Space segregation: Phone-free zones in your home. Sanctuary spaces where dependency cannot reach.
Time segregation: Communication windows when you check messages. Creation windows when phone is off. Rest windows with complete disconnection.
These structural boundaries protect you when you’re depleted, when willpower is gone, when resistance feels impossible. The decision is already made. The boundary holds automatically.
Standing in Your Authority
The hardest resistance often comes from people you care about. You practice authority statements—declarations without apology or explanation:
Instead of: “I’m trying to spend less time on my phone, so…”
Say: “I’m offline after 7pm.”
Instead of: “Sorry, I can’t afford that right now because…”
Say: “That doesn’t work for my budget.”
Instead of: “I’m working on being more mindful when I eat, so…”
Say: “I don’t eat with screens.”
Notice the shift? The first version seeks permission. The second claims sovereignty. You’re not asking if it’s okay to protect yourself. You’re stating what is.
Building Collective Resistance
Individual resistance is powerful. But collective resistance is transformative.
You find 2-4 others who are also reclaiming their lives. You meet weekly—even just 30 minutes—to share what you’re facing, strategize together, celebrate victories, and remind each other why this matters.
When you resist alone, systems isolate you. When you resist together, you normalize boundaries that the world calls extreme. You share strategies that work. You sustain each other when personal capacity wavers.
Your healing is resistance. Your sovereignty is rebellion and when you rebel together? That’s when real change becomes possible.
What You Carry Forward
At the end of these three foundational steps, you have:
Awareness of patterns you couldn’t see before.
Established practices integrated into daily life.
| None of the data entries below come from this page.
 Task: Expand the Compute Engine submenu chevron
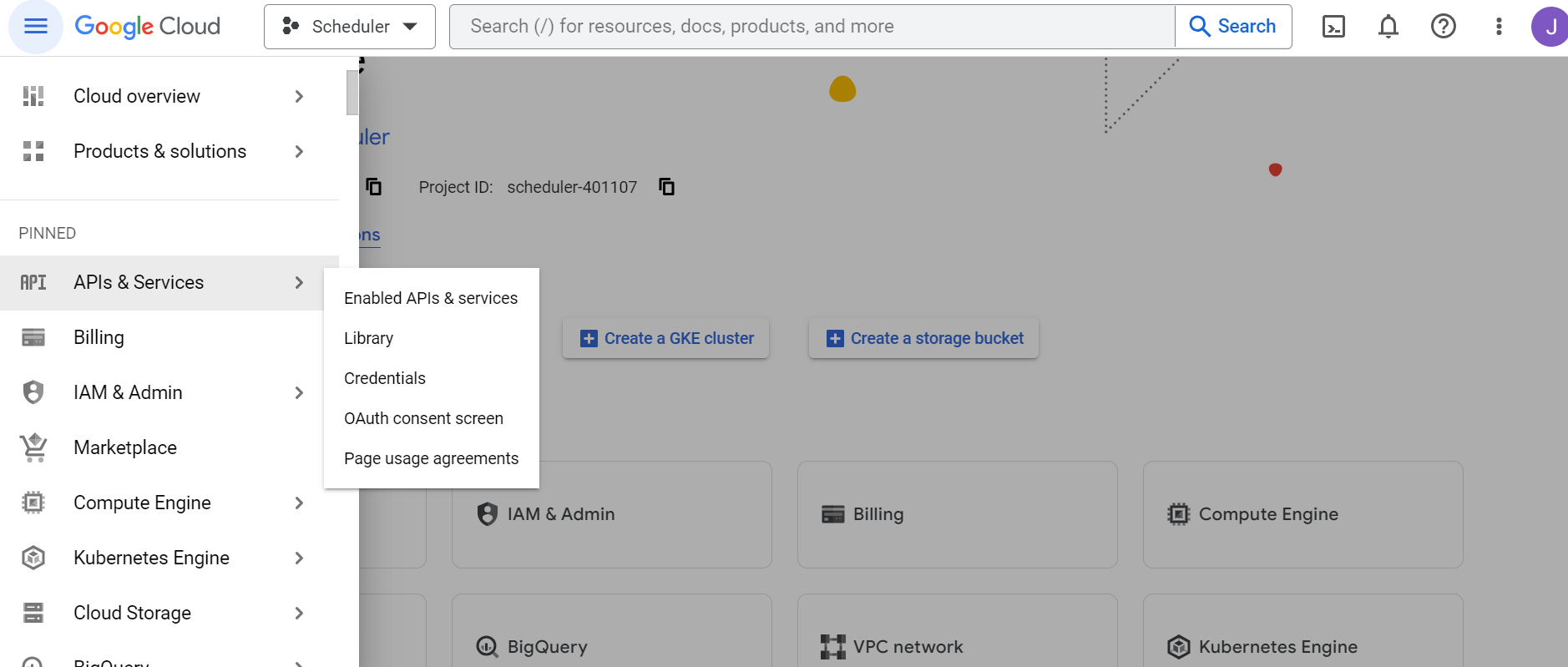(299, 503)
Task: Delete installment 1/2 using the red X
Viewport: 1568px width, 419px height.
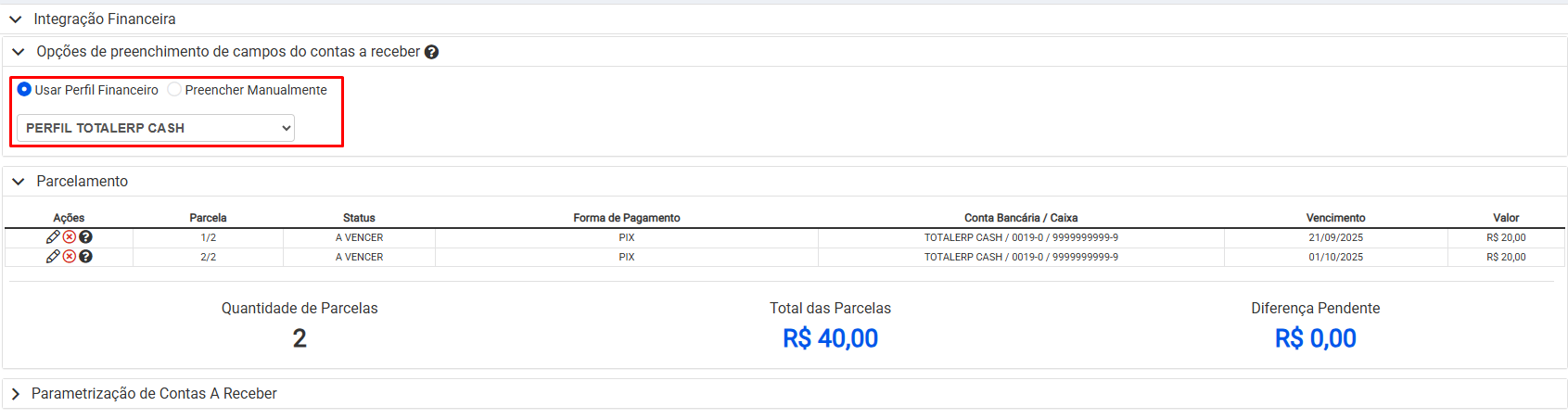Action: (70, 237)
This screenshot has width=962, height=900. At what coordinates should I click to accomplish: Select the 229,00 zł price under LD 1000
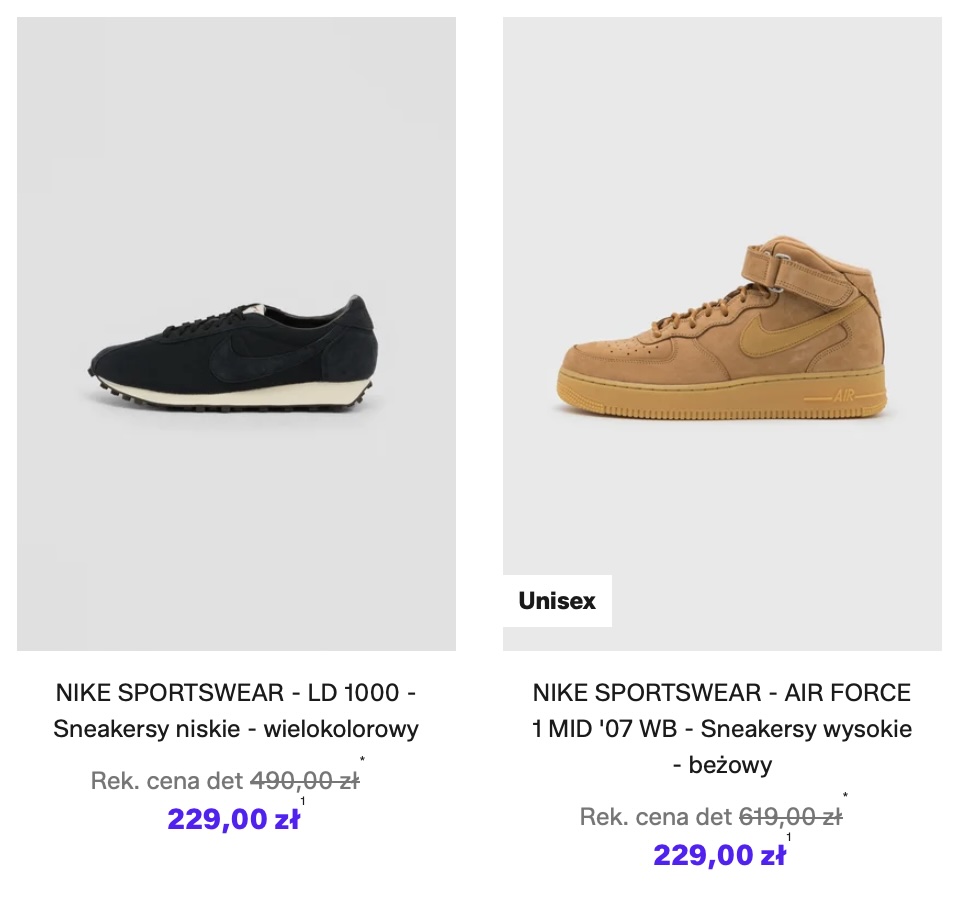233,819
Created boundaries that hold even when systems escalate.
Found evidence of your mana—moments when you chose intention over impulse.
Built Kaha—proven capacity to resist what seeks to fragment you.
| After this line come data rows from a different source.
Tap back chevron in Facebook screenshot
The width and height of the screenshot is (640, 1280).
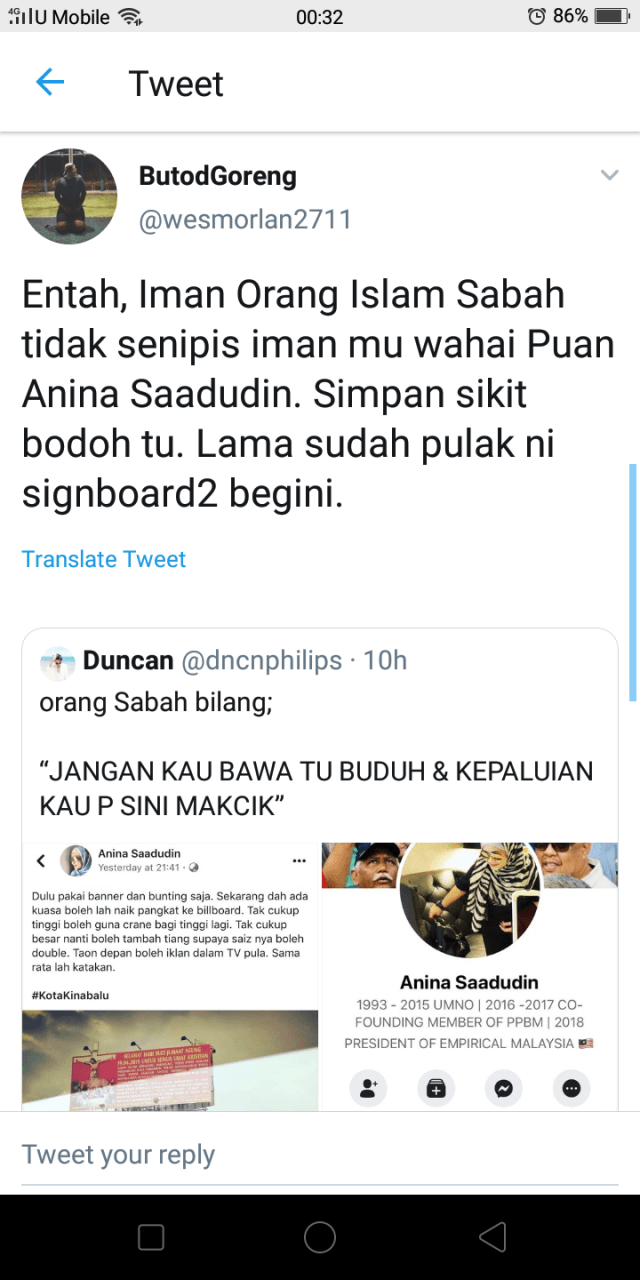41,860
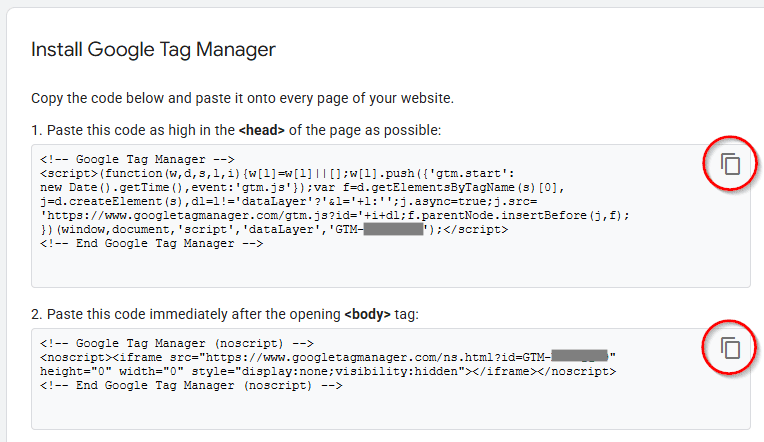Copy the body noscript snippet using copy icon
This screenshot has height=442, width=764.
click(x=731, y=348)
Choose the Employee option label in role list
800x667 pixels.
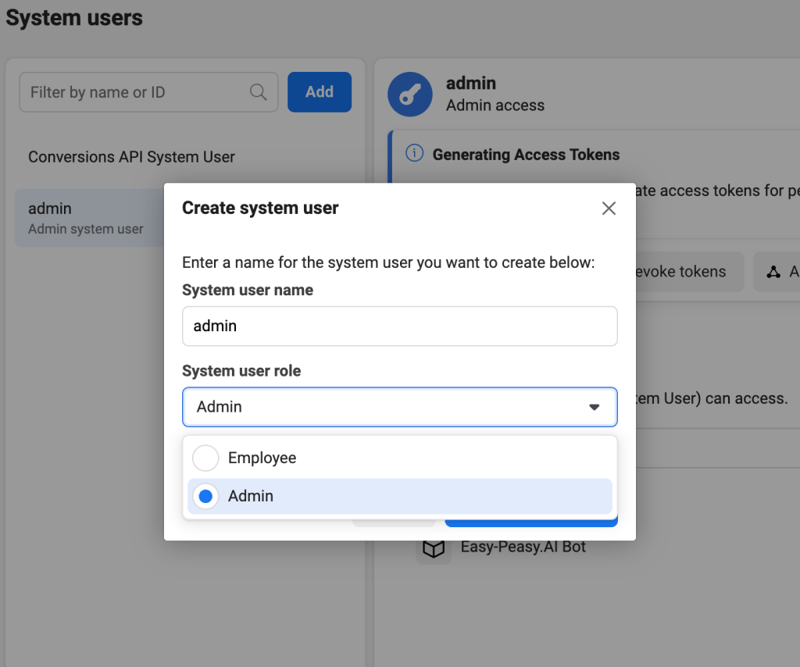[x=262, y=458]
This is the foundation, not the destination, but the ground from which everything else grows.
Steps 4-9 will deepen this work—moving from resistance into sovereignty; practice into mastery; effort into ease. But none of that is possible without this foundation. Without awareness, authority and strength.
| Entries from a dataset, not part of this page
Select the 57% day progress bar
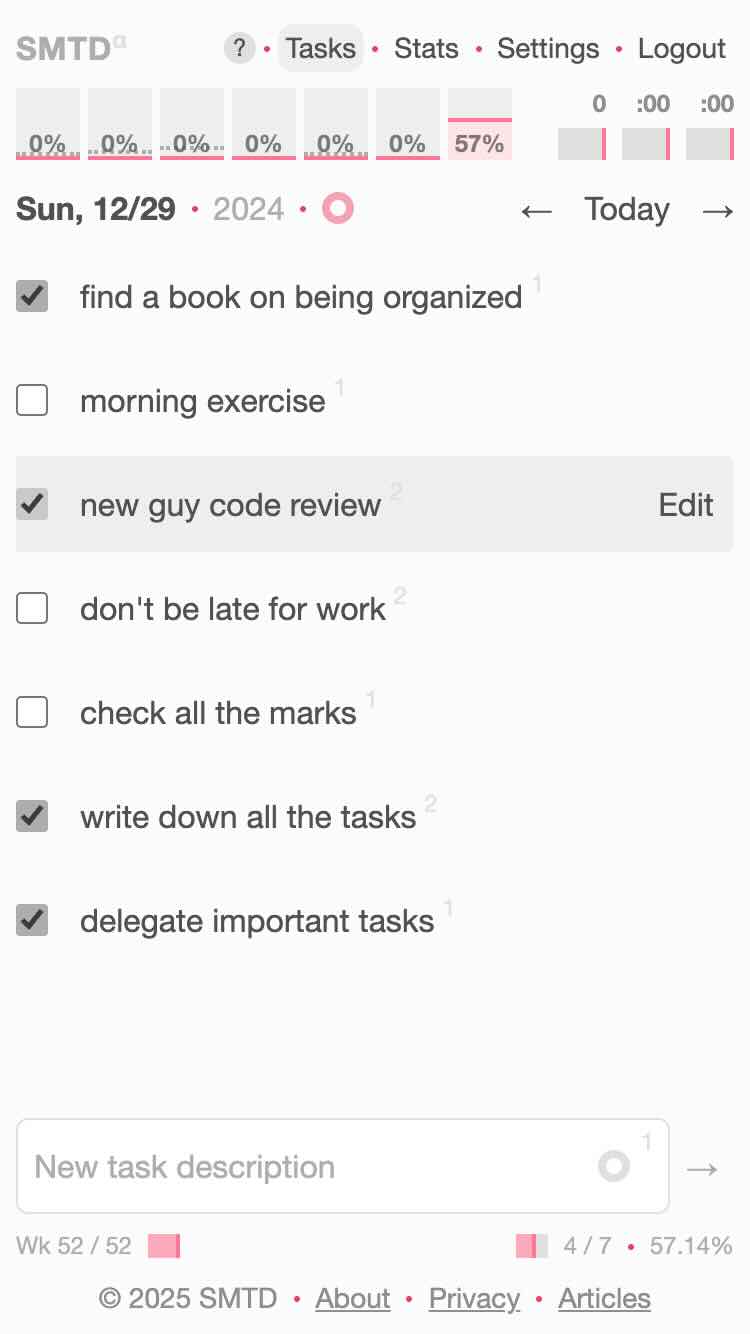The width and height of the screenshot is (750, 1334). (x=480, y=124)
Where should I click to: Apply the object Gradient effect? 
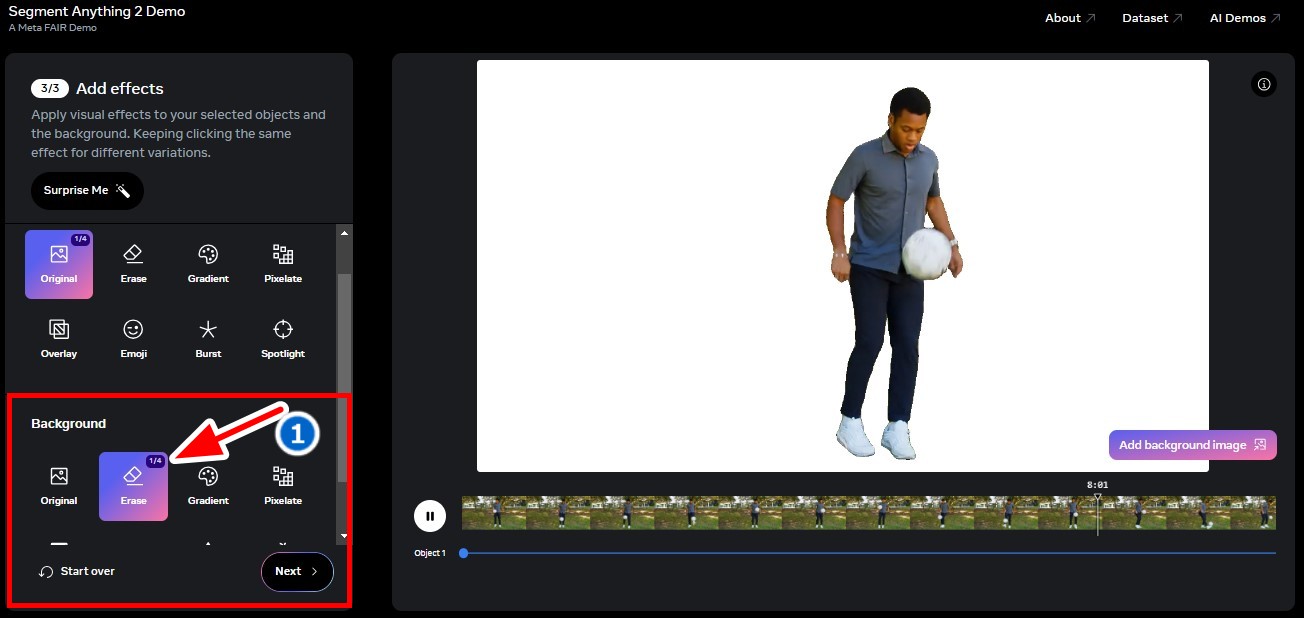208,264
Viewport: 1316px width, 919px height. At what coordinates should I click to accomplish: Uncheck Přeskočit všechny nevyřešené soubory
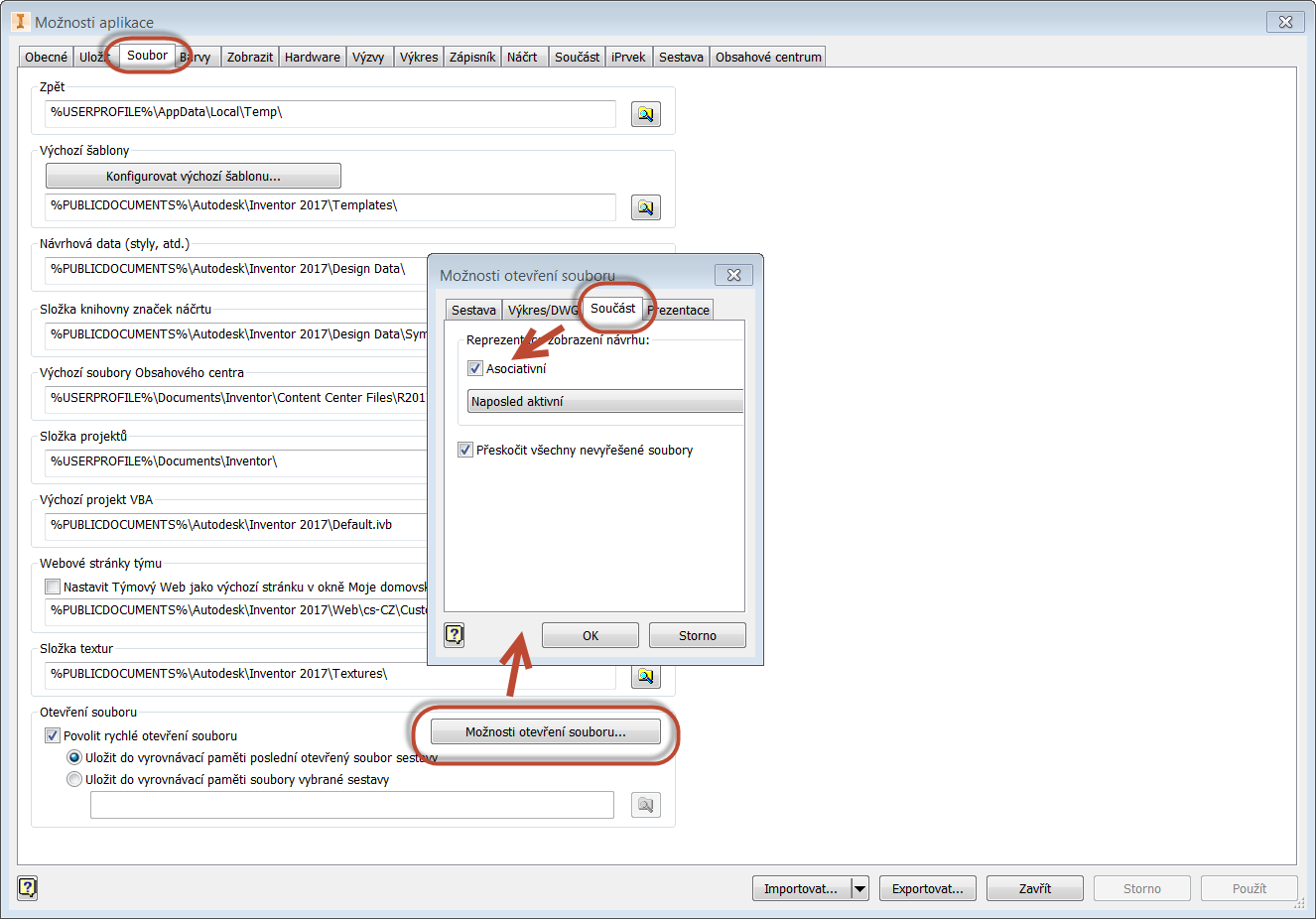coord(465,450)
The systems that colonise your attention, time, body, and your resources—they are real. They’re designed by brilliant people who understand how human brains work and backed by billions of dollars and sophisticated algorithms.
But here’s what they can’t engineer: your decision to see clearly. Your commitment to show up for yourself. The capacity to resist when it matters. The refusal to blame yourself for systemic problems and the willingness to build something different.
The challenges you face aren’t personal failings. They’re colonisation. Your wellness work; that’s resistance, reclamation and the beginning of liberation.
Every boundary that holds under pressure strengthens your kaha. When you resist distraction, you build resistance muscle. When you return to practice after slipping, you prove your capacity.
You’re not broken. You’re waking up and that awakening is the first step toward everything.
Kia kaha. Kia māia. Kia manawanui.
Be strong. Be brave. Remain steadfast.
The foundation is real. Your mana is real. Your kaha is growing. The spiral continues.